- Born: 1977 (age 48–49) Duvno, SR Bosnia and Herzegovina, Yugoslavia
- Citizenship: Bosnia and HerzegovinaCroatia
- Occupations: Writer, journalist
- Writing career
- Language: Croatian
- Genre: Novels
- Notable work: Cirkus Columbia
- Notable awards: Meša Selimović Award

= Ivica Đikić =

Bosnian-Croatian author and journalist

Ivica Đikić is a Bosnian writer and journalist.
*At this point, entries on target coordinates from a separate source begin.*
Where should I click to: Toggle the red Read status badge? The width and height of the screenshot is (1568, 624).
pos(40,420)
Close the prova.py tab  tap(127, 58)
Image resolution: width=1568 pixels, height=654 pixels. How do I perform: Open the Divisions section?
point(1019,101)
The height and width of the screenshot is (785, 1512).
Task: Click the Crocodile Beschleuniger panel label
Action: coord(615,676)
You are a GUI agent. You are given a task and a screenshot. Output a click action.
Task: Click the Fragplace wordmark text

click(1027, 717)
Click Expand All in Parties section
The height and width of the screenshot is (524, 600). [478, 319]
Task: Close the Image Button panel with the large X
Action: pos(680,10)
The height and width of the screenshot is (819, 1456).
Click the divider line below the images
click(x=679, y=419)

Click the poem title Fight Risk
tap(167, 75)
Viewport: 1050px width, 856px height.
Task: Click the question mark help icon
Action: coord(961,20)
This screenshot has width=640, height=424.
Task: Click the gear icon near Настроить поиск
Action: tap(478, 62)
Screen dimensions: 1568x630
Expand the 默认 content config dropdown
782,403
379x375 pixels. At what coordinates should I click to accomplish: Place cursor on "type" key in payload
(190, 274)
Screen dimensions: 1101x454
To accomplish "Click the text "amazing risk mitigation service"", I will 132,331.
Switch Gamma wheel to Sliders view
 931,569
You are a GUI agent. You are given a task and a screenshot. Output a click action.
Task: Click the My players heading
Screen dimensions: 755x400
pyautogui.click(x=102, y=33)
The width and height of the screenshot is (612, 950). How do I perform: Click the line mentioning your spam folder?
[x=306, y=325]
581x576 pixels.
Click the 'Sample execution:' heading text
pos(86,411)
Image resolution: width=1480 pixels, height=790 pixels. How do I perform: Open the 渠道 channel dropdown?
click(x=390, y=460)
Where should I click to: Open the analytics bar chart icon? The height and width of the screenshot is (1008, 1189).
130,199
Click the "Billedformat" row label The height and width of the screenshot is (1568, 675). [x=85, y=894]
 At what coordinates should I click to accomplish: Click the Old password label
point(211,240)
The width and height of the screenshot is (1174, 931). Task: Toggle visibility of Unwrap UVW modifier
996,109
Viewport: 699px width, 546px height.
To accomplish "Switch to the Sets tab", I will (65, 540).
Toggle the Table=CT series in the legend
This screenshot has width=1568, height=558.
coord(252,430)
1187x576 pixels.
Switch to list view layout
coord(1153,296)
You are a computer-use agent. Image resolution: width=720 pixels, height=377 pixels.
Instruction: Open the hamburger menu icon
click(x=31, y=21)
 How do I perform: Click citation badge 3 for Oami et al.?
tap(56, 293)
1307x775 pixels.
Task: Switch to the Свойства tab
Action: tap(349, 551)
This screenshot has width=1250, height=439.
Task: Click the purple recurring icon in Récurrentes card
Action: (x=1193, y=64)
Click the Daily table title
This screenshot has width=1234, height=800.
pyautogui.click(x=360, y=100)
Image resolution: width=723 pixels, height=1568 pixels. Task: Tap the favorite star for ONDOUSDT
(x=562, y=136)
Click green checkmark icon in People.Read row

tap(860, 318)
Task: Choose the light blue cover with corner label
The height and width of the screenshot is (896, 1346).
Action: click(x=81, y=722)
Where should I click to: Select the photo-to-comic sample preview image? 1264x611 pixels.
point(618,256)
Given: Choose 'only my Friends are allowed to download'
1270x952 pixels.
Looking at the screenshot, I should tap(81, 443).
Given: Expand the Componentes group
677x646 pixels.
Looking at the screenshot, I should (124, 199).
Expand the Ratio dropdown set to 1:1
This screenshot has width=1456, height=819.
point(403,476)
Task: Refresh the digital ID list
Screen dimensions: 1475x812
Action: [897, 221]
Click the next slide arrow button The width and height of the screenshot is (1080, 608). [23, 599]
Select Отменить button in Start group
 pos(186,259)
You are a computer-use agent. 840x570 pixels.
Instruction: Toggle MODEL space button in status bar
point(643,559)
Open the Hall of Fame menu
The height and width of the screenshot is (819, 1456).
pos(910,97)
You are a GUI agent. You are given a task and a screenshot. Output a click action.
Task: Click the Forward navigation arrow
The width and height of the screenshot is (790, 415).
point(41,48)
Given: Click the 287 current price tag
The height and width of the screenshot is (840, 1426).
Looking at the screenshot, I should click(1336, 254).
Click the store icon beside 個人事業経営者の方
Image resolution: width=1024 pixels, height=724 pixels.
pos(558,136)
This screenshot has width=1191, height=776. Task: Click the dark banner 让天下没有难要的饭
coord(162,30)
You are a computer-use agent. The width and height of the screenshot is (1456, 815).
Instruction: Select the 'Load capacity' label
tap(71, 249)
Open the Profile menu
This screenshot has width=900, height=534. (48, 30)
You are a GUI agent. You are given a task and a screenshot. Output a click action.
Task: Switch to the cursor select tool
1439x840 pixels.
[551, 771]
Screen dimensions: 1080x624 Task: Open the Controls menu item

He was born 1977, in Tomislavgrad, SR Bosnia and Herzegovina, Yugoslavia.

==Career==
===Journalist career===
He worked as a journalist for few Croatian newspapers, and he left the most impact on far left newspaper Feral Tribune from Split where he worked in 1996. He started to work as a journalist from his 16, he was also active in Slobodna Dalmacija. From 2001 he edited few Croatian magazines like Novi list.

===Writing career===
He published his first novel in 2003 named Cirkus Columbia, published by Feral Tribune. He is also awarded with Meša Selimović Award for this novel. The 2010 movie Cirkus Columbia is based on his novel. The novel is set in writer's hometown Tomislavgrad, a small town in Herzegovina in early 1990s, just before Bosnian War. In 2004 Đikić published political biography of former Croatian president Stjepan Mesić named Domovinski obrat (Homeland reversal), published by VBZ from Zagreb. In 2007 Đikić wrote his second novel called Ništa sljezove boje (Nothing in Marshmallow Colour), published by Feral Tribune. This new novel is composed of three stories, Zeleni dvorac (Green Castle), Probaj zaspati, molim te (Please, Try to Sleep) and Kao da ništa nije bilo (Like Nothing Happened). He is also the primary writer of the television series Novine.